------ EXTRACTED MATERIAL ------

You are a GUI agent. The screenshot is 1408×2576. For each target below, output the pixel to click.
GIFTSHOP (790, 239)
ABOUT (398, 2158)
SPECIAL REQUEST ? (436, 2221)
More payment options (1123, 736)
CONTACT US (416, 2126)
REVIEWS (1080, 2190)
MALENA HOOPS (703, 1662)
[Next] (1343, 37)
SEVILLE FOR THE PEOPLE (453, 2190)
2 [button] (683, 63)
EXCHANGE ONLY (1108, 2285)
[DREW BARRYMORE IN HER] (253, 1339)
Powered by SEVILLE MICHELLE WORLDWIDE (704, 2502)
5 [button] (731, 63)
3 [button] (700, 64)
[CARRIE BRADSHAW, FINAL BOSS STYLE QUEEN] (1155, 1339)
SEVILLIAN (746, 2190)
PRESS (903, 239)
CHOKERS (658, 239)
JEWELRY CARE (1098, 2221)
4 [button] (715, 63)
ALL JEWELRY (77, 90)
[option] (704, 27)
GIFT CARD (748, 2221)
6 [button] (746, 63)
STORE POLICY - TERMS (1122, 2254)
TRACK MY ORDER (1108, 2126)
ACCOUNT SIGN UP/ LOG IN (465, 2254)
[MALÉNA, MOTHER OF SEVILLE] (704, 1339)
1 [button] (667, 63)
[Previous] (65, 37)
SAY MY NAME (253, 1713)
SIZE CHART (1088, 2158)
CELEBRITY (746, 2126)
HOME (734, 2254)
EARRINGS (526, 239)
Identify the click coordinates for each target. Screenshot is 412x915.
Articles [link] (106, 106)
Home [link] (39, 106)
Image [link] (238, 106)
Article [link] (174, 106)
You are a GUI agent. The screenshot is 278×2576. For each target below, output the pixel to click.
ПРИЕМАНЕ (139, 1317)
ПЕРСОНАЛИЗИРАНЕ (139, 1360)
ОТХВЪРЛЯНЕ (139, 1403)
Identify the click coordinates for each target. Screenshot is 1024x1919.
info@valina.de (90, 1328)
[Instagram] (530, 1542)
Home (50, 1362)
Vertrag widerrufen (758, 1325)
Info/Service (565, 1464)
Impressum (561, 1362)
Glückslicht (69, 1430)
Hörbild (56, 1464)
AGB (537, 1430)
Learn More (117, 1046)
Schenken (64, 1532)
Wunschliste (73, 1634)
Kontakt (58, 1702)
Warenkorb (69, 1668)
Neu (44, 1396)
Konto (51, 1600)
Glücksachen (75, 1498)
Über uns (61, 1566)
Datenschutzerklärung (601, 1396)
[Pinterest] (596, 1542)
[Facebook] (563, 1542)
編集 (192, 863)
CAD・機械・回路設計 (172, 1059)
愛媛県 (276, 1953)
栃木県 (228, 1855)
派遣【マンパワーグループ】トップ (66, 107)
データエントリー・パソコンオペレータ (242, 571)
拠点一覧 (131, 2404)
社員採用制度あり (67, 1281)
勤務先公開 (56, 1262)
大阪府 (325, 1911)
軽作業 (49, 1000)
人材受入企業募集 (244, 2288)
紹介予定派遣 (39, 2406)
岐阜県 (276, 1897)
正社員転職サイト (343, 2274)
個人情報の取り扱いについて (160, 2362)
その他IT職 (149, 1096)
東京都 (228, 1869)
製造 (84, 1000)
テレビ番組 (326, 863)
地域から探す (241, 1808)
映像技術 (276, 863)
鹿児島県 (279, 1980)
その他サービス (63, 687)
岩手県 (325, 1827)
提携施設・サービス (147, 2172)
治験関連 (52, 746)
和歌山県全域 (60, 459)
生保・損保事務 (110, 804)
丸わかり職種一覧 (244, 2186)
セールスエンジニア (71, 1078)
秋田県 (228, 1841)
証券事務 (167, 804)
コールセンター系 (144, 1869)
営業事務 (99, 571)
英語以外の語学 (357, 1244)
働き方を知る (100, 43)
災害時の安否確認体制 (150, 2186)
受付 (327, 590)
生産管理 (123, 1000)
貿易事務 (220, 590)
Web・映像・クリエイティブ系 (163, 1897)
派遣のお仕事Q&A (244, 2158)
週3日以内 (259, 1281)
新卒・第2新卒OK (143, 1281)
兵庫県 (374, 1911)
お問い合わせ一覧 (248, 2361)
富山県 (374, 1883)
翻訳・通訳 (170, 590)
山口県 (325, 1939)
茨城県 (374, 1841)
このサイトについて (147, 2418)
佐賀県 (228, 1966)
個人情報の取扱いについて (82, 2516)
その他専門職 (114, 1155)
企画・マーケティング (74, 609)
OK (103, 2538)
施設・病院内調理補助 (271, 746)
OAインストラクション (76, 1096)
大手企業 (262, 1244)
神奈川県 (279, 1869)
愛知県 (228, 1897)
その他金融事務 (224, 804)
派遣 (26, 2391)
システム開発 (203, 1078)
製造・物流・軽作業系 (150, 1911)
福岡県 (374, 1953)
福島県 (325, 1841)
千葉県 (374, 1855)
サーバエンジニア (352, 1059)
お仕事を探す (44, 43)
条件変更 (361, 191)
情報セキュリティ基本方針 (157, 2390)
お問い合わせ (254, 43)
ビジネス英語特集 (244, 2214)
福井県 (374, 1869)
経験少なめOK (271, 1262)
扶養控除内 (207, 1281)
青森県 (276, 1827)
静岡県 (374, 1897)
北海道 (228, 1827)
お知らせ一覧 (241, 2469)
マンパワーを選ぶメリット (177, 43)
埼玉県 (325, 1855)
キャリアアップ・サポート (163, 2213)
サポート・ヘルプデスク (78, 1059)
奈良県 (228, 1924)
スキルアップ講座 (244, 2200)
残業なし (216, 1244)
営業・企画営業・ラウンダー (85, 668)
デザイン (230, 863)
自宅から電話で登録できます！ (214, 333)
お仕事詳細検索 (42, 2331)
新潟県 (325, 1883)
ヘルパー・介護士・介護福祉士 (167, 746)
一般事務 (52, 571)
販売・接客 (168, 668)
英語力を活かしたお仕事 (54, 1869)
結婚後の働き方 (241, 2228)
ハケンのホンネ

------

> **YOUR GOAL**
Restate each entry above word for word.

> **TASK RESPONSE**
You are a GUI agent. The screenshot is 1408×2576. For each target below, output the pixel to click.
GIFTSHOP (790, 239)
ABOUT (398, 2158)
SPECIAL REQUEST ? (436, 2221)
More payment options (1123, 736)
CONTACT US (416, 2126)
REVIEWS (1080, 2190)
MALENA HOOPS (703, 1662)
[Next] (1343, 37)
SEVILLE FOR THE PEOPLE (453, 2190)
2 [button] (683, 63)
EXCHANGE ONLY (1108, 2285)
[DREW BARRYMORE IN HER] (253, 1339)
Powered by SEVILLE MICHELLE WORLDWIDE (704, 2502)
5 [button] (731, 63)
3 [button] (700, 64)
[CARRIE BRADSHAW, FINAL BOSS STYLE QUEEN] (1155, 1339)
SEVILLIAN (746, 2190)
PRESS (903, 239)
CHOKERS (658, 239)
JEWELRY CARE (1098, 2221)
4 [button] (715, 63)
ALL JEWELRY (77, 90)
[option] (704, 27)
GIFT CARD (748, 2221)
6 [button] (746, 63)
STORE POLICY - TERMS (1122, 2254)
TRACK MY ORDER (1108, 2126)
ACCOUNT SIGN UP/ LOG IN (465, 2254)
[MALÉNA, MOTHER OF SEVILLE] (704, 1339)
1 [button] (667, 63)
[Previous] (65, 37)
SAY MY NAME (253, 1713)
SIZE CHART (1088, 2158)
CELEBRITY (746, 2126)
HOME (734, 2254)
EARRINGS (526, 239)
Identify the click coordinates for each target. Screenshot is 412x915.
Articles [link] (106, 106)
Home [link] (39, 106)
Image [link] (238, 106)
Article [link] (174, 106)
You are a GUI agent. The screenshot is 278×2576. For each target below, output the pixel to click.
ПРИЕМАНЕ (139, 1317)
ПЕРСОНАЛИЗИРАНЕ (139, 1360)
ОТХВЪРЛЯНЕ (139, 1403)
Identify the click coordinates for each target. Screenshot is 1024x1919.
info@valina.de (90, 1328)
[Instagram] (530, 1542)
Home (50, 1362)
Vertrag widerrufen (758, 1325)
Info/Service (565, 1464)
Impressum (561, 1362)
Glückslicht (69, 1430)
Hörbild (56, 1464)
AGB (537, 1430)
Learn More (117, 1046)
Schenken (64, 1532)
Wunschliste (73, 1634)
Kontakt (58, 1702)
Warenkorb (69, 1668)
Neu (44, 1396)
Konto (51, 1600)
Glücksachen (75, 1498)
Über uns (61, 1566)
Datenschutzerklärung (601, 1396)
[Pinterest] (596, 1542)
[Facebook] (563, 1542)
編集 (192, 863)
CAD・機械・回路設計 (172, 1059)
愛媛県 (276, 1953)
栃木県 (228, 1855)
派遣【マンパワーグループ】トップ (66, 107)
データエントリー・パソコンオペレータ (242, 571)
拠点一覧 (131, 2404)
社員採用制度あり (67, 1281)
勤務先公開 (56, 1262)
大阪府 (325, 1911)
軽作業 (49, 1000)
人材受入企業募集 (244, 2288)
紹介予定派遣 (39, 2406)
岐阜県 (276, 1897)
正社員転職サイト (343, 2274)
個人情報の取り扱いについて (160, 2362)
その他IT職 (149, 1096)
東京都 (228, 1869)
製造 (84, 1000)
テレビ番組 (326, 863)
地域から探す (241, 1808)
映像技術 (276, 863)
鹿児島県 (279, 1980)
その他サービス (63, 687)
岩手県 (325, 1827)
提携施設・サービス (147, 2172)
治験関連 (52, 746)
和歌山県全域 (60, 459)
生保・損保事務 (110, 804)
丸わかり職種一覧 (244, 2186)
セールスエンジニア (71, 1078)
秋田県 (228, 1841)
証券事務 (167, 804)
コールセンター系 (144, 1869)
営業事務 (99, 571)
英語以外の語学 (357, 1244)
働き方を知る (100, 43)
災害時の安否確認体制 (150, 2186)
受付 (327, 590)
生産管理 (123, 1000)
貿易事務 (220, 590)
Web・映像・クリエイティブ系 (163, 1897)
派遣のお仕事Q&A (244, 2158)
週3日以内 (259, 1281)
新卒・第2新卒OK (143, 1281)
兵庫県 (374, 1911)
お問い合わせ一覧 (248, 2361)
富山県 (374, 1883)
翻訳・通訳 (170, 590)
山口県 (325, 1939)
茨城県 (374, 1841)
このサイトについて (147, 2418)
佐賀県 (228, 1966)
個人情報の取扱いについて (82, 2516)
その他専門職 (114, 1155)
企画・マーケティング (74, 609)
OK (103, 2538)
施設・病院内調理補助 (271, 746)
OAインストラクション (76, 1096)
大手企業 (262, 1244)
神奈川県 (279, 1869)
愛知県 (228, 1897)
その他金融事務 (224, 804)
派遣 (26, 2391)
システム開発 (203, 1078)
製造・物流・軽作業系 (150, 1911)
福岡県 (374, 1953)
福島県 (325, 1841)
千葉県 (374, 1855)
サーバエンジニア (352, 1059)
お仕事を探す (44, 43)
条件変更 (361, 191)
情報セキュリティ基本方針 (157, 2390)
お問い合わせ (254, 43)
ビジネス英語特集 (244, 2214)
福井県 (374, 1869)
経験少なめOK (271, 1262)
扶養控除内 (207, 1281)
青森県 (276, 1827)
静岡県 (374, 1897)
北海道 (228, 1827)
お知らせ一覧 (241, 2469)
マンパワーを選ぶメリット (177, 43)
埼玉県 (325, 1855)
キャリアアップ・サポート (163, 2213)
サポート・ヘルプデスク (78, 1059)
奈良県 (228, 1924)
スキルアップ講座 (244, 2200)
残業なし (216, 1244)
営業・企画営業・ラウンダー (85, 668)
デザイン (230, 863)
自宅から電話で登録できます！ (214, 333)
お仕事詳細検索 (42, 2331)
新潟県 (325, 1883)
ヘルパー・介護士・介護福祉士 (167, 746)
一般事務 (52, 571)
販売・接客 (168, 668)
英語力を活かしたお仕事 (54, 1869)
結婚後の働き方 (241, 2228)
ハケンのホンネ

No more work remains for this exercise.